This Almarai Meadow project collects the original seeds

BLM funds the partnership along with private donations and the Society for Environmental Recovery, a conservation organization. The agency prioritizes native plants in restoration projects through the National Seed Collection Program; Seeds from the area in question usually germinate better than seeds brought from afar. But the seed supply is limited. “With the federal government wanting to put more native plants there, better tell us what is supposed to be on Earth than the ones that have been here forever?” says Fellman.

Last year, the Grassland Restoration Project collected only seeds from federal lands, but this year, the board invited the program for tribal land use as well. There were clear differences in the seeds collected from the two regions, possibly due to past grazing or fire. BLM plots next to the reserve have been struggling during what turned out to be the worst drought in at least 30 years. “Everything was pretty much dead by the second week of July,” Eisenberg says. But many tribal plots flourished in the summer, and eventually made up the majority of the seeds collected.

Twenty-three pounds of seeds were collected this year, stored in carefully labeled paper bags, and shipped to a US Forest Service clean-up facility in Oregon. The BLM owns the seeds collected from public lands, while the seeds collected from tribal lands mostly belong to the tribe, which has agreed to keep the first 10,000 seeds of each type at federal facilities in Washington and Colorado as part of a national effort to collect local seeds.

However, the vast majority of the seeds—there are 181,000 in just one pound of green needle—will return to Fort Belknap. The tribal council could sell the seeds to the BLM, use them to restore degraded land, or perhaps start its own seed planting business. Project leaders hope to plant some seeds in the tribal lands within a few years, once the restoration plan is approved by the tribal council and the lands are ready for planting.
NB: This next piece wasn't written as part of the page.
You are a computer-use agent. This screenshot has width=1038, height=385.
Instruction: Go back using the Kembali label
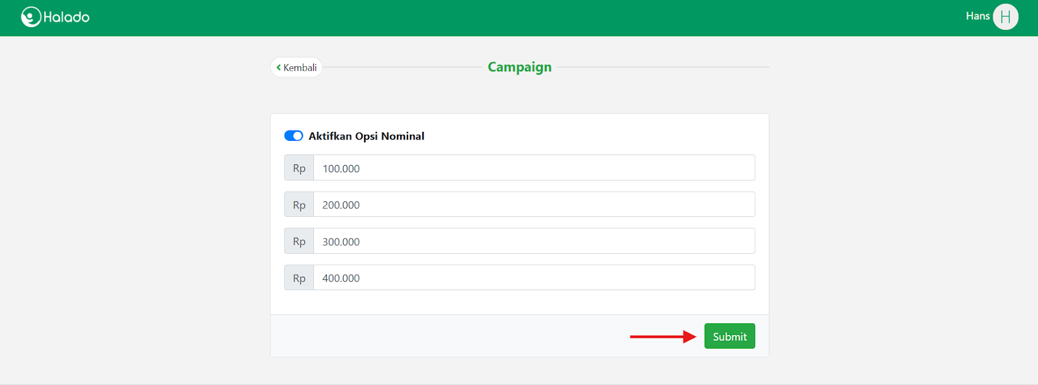300,68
The BLM eventually plans to sow the seeds in the area as well.

The slit horn darted away From a dirt road, white hind legs flashed, as he led a group of field technicians to their first location of the day, a meadow field in the southeast corner of the reserve. It was August, the end of the season, and they needed to collect the game cameras they had set up there to study the impact of wildlife on the site’s plants.
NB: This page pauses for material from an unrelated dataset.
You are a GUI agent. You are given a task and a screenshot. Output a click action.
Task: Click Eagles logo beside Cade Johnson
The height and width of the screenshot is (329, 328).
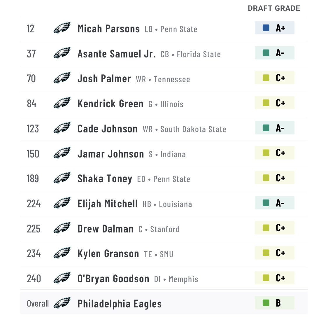pos(62,128)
The air was damp and smoky, with the smell of bug spray and sage, and filled with the early morning rain. Tyrus Brockie, a junior field technician, wore gaiters over his shoes to protect against rattlesnake bites. He pointed to his uncle’s farm, where he helps raise livestock. Brooke became newly fascinated by the landscape: “Now I’ve been feeling my head all morning [looking at the grasses]”This job makes me want to go and learn,” he says. He’s considering studying natural resources at Anya Nakoda College.
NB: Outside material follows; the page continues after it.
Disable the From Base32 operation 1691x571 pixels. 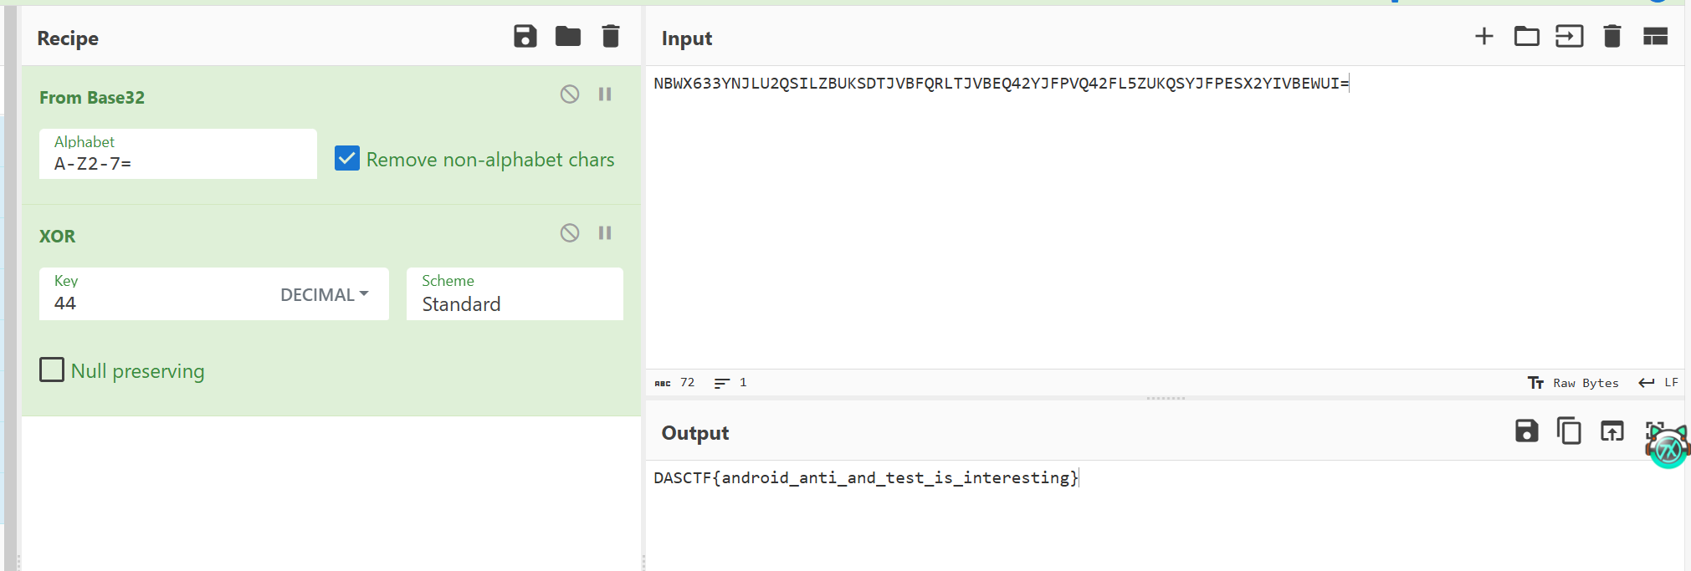pyautogui.click(x=570, y=94)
Young, paid participants in the Recovery Program can advance from fellows from the community to entry-level, and then senior field technicians. Communitymates spent a week with the team this summer, like 22-year-old Sakura Main, who worked alongside her little sister and cousin. Top technicians like Brooke run the full eight-week field season. “I didn’t know that grassland restoration was so important,” says Maine, a registered member of Ania. “When you’re in your own backyard, you don’t always notice.”